May 09, 2022
The last weekend of April 2022 was quite the weekend, to say the least. Board officers visited Dr. David Wilcox in his lab (the Kelly Weil Laboratory) at the Medical College of Wisconsin. The lab has been working for decades to make many advances in gene therapy including a specific type of gene therapy that would not only be able to cure Glanzmann’s Thrombasthenia but would have little to no risk to the patient.
The process would involve first taking bone marrow cells from the patient. Unlike a traditional bone marrow transplant, this would be a sort of “micro” transplant where only a small amount is needed.
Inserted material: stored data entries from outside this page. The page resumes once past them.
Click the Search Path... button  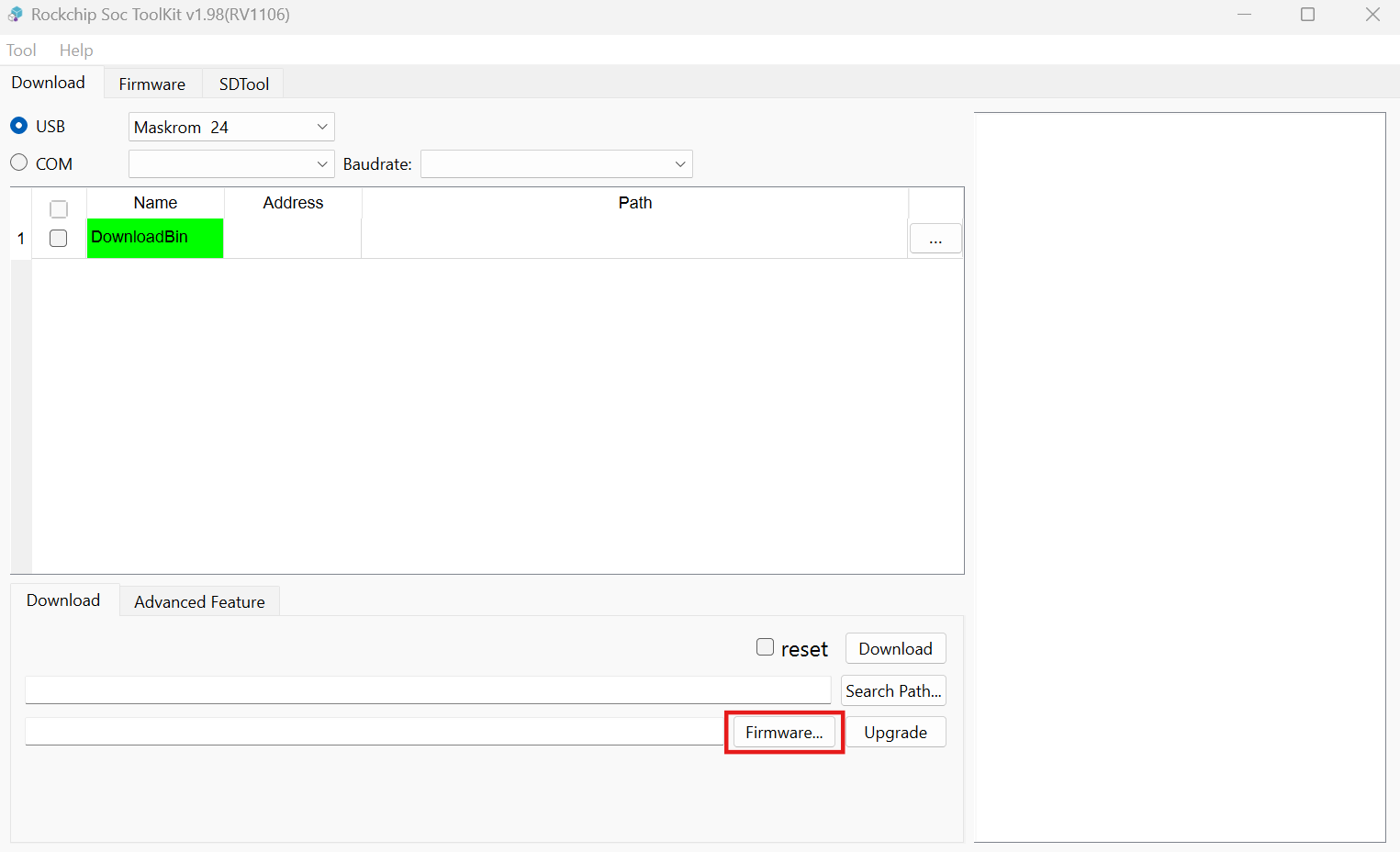pyautogui.click(x=893, y=690)
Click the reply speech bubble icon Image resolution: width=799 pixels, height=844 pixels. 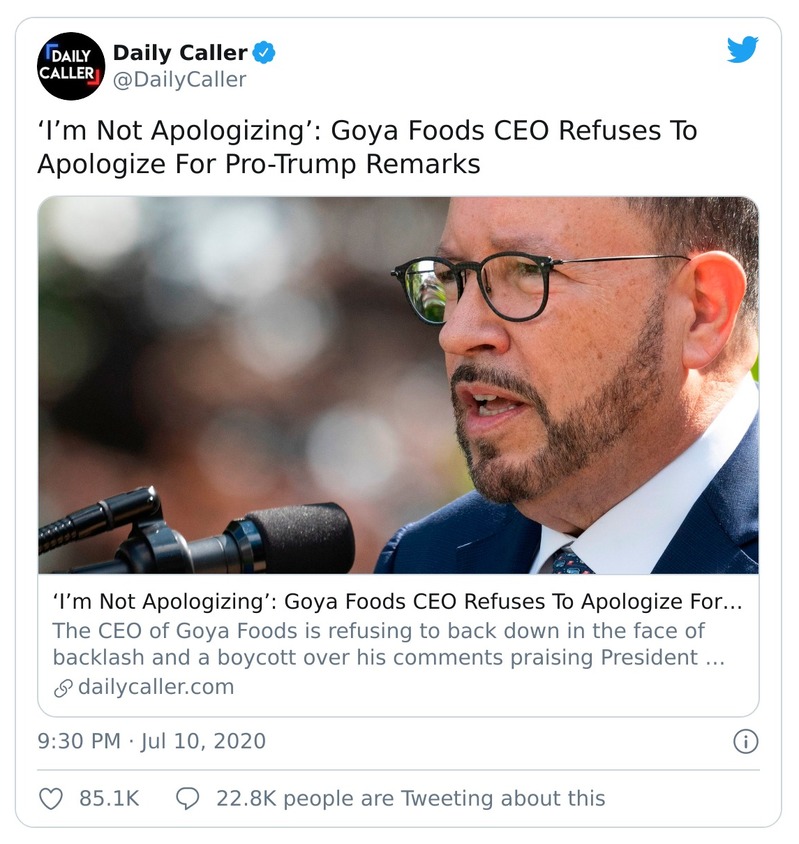coord(187,798)
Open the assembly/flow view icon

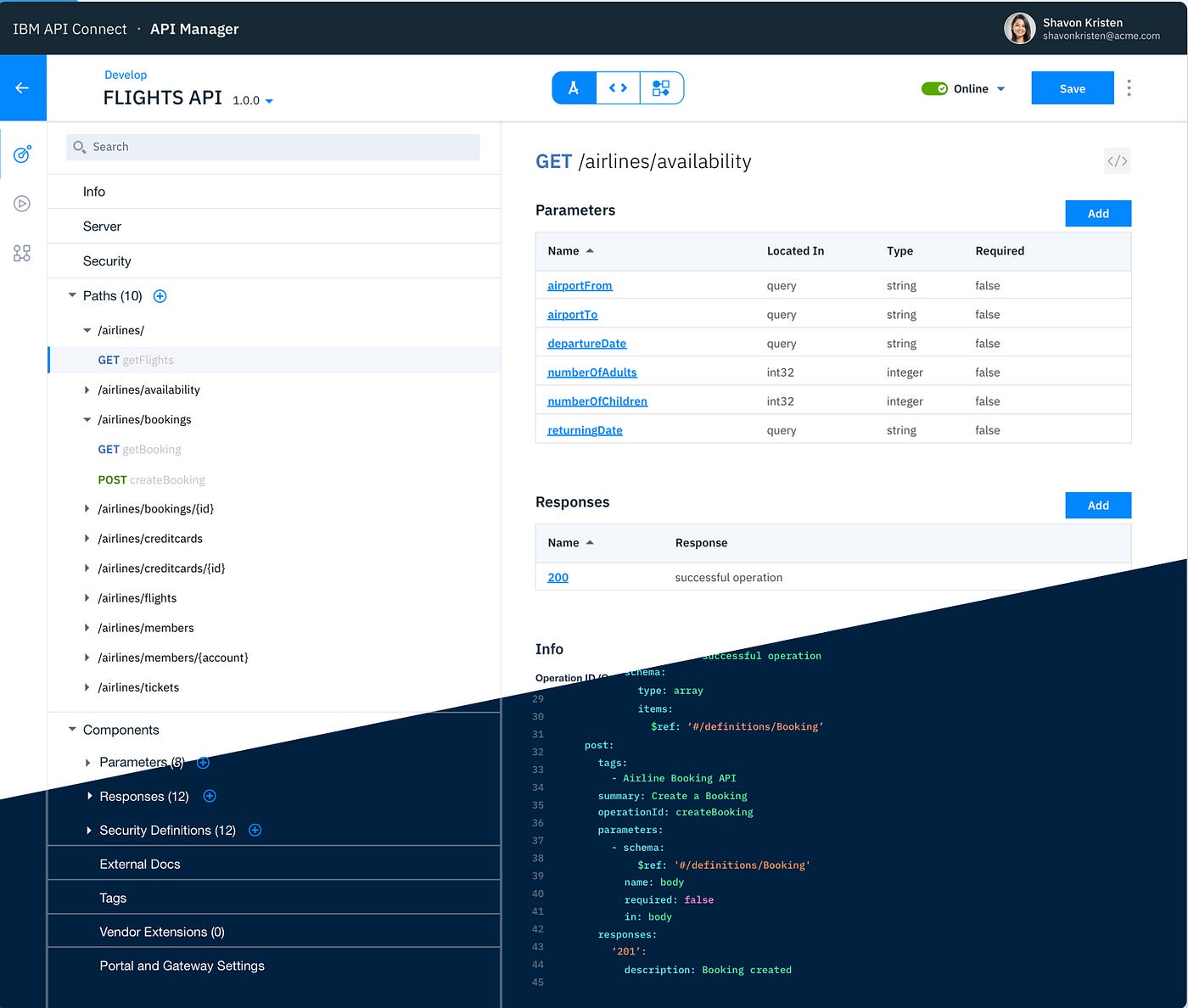pyautogui.click(x=662, y=87)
Patients would stay in nearby housing during the process where family members could also stay/visit.
While there, doctors would begin the process of gene therapy. Doctors will correct specific cells that will instruct the body to produce the correct type after they are transplanted. Since the cell that has gone through the therapy is taken from the patient themself, there is little to no chance that the patient’s body will reject it (graft vs. host disease or GVHD).
After the patient receives the new cells they are closely monitored to make sure all goes well. During this time the patient will be in an ICU-style room to receive immediate care if needed.
Of course, we all want to know when clinical trials will begin? We are in the final stretch! We need to spread awareness of GT and gene therapy. Funding is of huge importance so Dr. Wilcox can continue to push forward to get approval for clinical trials.